The Facebook nation is turning into a democracy.
Facebook Inc. on Thursday invited its 175 million members to help govern the social network by reviewing, discussing and voting on the website’s rules.
“This is really about us trusting our users,” Chief Executive Mark Zuckerberg said in a conference call with reporters to discuss the changes.
The Palo Alto company released draft versions of two new documents: the Facebook Principles, which it calls “a set of values that will guide the development of the service,” and the Statement of Rights and Responsibilities, which emphasizes that users own their content on the site and that Facebook cannot use it after they quit the service.
The latter, if finalized, will replace the site’s terms of service dictating how Facebook can be used.
Facebook was embroiled in a controversy last week after changes to its guidelines implied that the company retained the rights to users’ personal data, including photographs, even after they closed their accounts.
“We do not own user data,” Zuckerberg said. “They own their own data. We never really intended to give a different impression, and we feel bad that we did.”
Other popular Internet services also are weighing how much control to give users over policies and procedures.
As part of a shuffling of Yahoo Inc.'s management structure, CEO Carol Bartz said Thursday that she was creating a customer advocacy group because she “realized we could do a better job of listening to and supporting you.” Last week, Wikipedia introduced a Community Voice project, which it called “the first in a new set of features which help build consensus and collect ‘popular opinion.’ ”
It’s unclear what portion of Facebook’s users want to help govern the site. Though they can begin voting now on the draft Statement of Rights and Responsibilities, the rules are not binding unless 30% of all users cast a vote one way or another.
Future policy changes will be eligible for a vote of users, the company said, “provided the level of intensity of user interest would justify it.”
Getting the required participation may be tricky. In most social media communities, about 90% of participants are just there to observe, not contribute, said Peter Kim, a media consultant with Dachis Corp.
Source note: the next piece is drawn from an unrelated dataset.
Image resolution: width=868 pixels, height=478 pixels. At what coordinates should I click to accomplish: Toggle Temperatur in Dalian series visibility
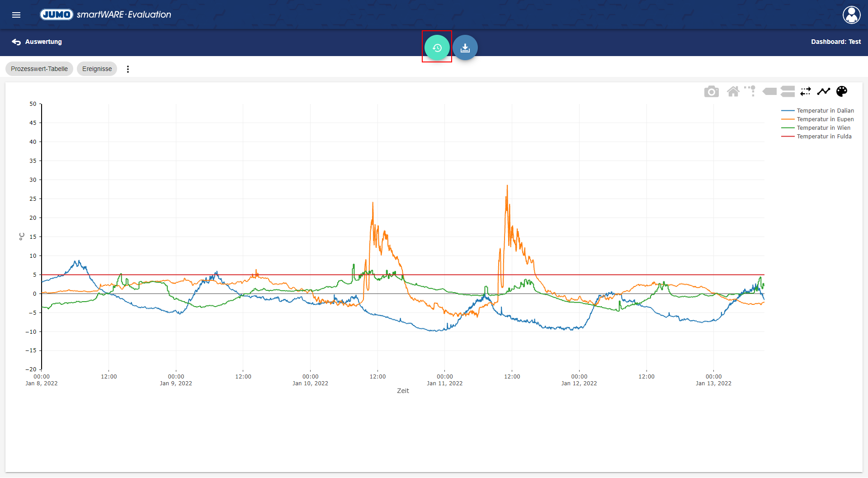point(825,111)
“From a competitive standpoint, it’s great that they’re listening to the community,” Kim said. “There’s just a fine line struck -- social computing doesn’t need to turn into socialism.”
Still, Julius Harper, one of the administrators of the 139,000-member People Against the New Terms of Service group on Facebook, said Thursday’s changes were a big step in restoring users’ trust. “Now people know if they want to voice their concerns, there is a forum for that,” he said.
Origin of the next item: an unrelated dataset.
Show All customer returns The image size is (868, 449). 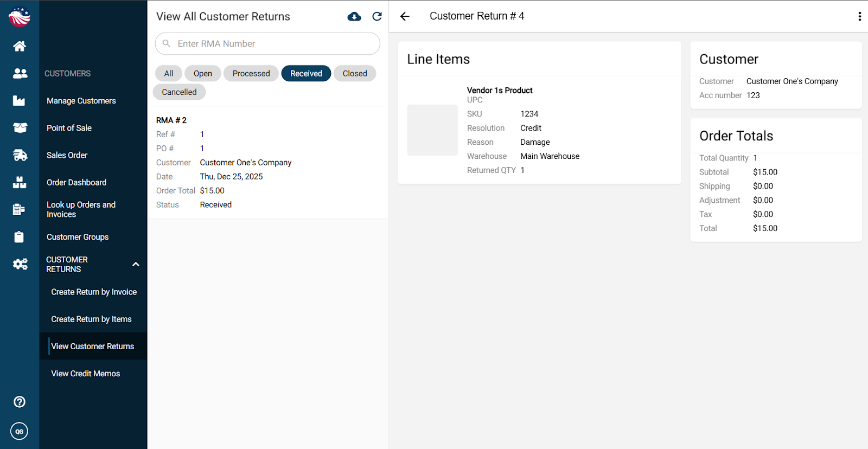tap(169, 74)
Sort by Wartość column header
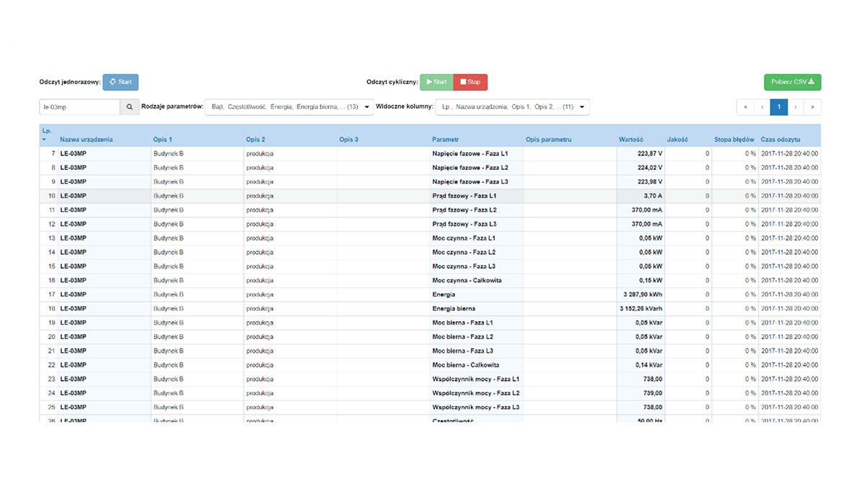 [x=631, y=140]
The company has learned through this controversy -- as well as those over its Beacon advertising technology and its “news-feed” activity-tracking service -- that users are very interested in being involved in crafting policies, said Elliot Schrage, Facebook’s vice president of communications and public policy.
“Part of the big lesson here is that we really underestimated the sense of ownership Facebook users feel over the site,” he said.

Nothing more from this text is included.